Using the data beneath this instruction, retype only the lines from the one that contains "The height and width of the screenshot is (980, 1225)." down to the one that contains "Task: Click the Cortana circle logo", both included, exactly as they appear.
The input Block Start
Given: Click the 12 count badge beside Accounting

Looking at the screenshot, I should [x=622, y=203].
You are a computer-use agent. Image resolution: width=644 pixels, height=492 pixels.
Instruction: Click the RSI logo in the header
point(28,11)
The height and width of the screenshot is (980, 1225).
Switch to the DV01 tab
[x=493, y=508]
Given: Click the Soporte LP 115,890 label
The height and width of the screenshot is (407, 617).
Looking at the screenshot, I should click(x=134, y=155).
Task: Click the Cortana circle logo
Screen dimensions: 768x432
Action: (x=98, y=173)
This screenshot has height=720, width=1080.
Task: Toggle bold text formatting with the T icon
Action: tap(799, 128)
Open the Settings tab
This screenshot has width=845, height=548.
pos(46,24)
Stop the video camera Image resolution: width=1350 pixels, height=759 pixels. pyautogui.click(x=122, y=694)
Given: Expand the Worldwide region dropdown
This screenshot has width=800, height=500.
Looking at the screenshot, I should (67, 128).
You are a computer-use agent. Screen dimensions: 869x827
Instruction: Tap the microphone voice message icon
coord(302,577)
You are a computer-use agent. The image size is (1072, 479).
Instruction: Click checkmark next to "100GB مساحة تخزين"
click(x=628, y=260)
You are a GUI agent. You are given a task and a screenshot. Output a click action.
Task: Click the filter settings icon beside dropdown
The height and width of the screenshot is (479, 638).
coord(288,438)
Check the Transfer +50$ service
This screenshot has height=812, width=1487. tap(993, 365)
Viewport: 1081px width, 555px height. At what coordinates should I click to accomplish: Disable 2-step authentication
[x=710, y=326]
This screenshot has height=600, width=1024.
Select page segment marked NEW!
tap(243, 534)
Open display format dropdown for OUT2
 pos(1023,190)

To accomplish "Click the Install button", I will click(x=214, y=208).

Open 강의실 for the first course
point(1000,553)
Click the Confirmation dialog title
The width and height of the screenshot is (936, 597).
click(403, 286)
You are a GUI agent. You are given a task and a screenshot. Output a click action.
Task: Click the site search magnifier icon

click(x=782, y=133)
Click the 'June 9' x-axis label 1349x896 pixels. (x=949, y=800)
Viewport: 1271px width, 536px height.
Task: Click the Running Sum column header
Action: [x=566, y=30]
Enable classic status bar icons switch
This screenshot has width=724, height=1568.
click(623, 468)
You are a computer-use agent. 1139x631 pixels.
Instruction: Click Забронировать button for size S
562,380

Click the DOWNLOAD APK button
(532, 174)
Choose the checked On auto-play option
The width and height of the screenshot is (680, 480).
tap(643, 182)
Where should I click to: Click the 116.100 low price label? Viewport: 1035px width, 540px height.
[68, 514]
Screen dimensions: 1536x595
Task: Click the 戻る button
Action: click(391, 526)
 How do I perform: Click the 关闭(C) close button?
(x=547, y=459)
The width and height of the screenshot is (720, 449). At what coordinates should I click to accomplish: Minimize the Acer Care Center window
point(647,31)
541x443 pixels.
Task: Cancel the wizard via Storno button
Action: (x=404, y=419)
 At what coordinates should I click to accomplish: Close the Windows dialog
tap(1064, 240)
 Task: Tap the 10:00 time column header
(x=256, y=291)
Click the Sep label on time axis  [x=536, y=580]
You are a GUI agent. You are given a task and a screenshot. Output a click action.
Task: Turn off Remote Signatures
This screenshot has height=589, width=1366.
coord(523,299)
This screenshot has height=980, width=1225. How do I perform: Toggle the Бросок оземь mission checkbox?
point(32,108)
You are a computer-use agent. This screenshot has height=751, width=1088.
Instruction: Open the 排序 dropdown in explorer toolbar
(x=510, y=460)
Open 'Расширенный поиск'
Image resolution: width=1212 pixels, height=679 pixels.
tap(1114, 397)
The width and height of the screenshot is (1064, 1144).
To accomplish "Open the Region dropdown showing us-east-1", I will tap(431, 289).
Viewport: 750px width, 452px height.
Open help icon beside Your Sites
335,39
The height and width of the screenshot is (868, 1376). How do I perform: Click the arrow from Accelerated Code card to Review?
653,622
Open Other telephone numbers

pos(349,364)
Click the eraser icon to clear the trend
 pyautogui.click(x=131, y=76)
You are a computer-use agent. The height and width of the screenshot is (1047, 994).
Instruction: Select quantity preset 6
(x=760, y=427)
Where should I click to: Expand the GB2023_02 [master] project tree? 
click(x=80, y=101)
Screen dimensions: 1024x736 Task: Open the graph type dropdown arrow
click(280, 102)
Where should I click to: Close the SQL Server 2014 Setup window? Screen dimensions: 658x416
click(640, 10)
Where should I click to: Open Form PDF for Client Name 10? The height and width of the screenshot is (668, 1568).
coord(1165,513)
The input Block End
■ Result of the task ■
The height and width of the screenshot is (980, 1225).
Switch to the DV01 tab
[x=493, y=508]
Given: Click the Soporte LP 115,890 label
The height and width of the screenshot is (407, 617).
Looking at the screenshot, I should click(x=134, y=155).
Task: Click the Cortana circle logo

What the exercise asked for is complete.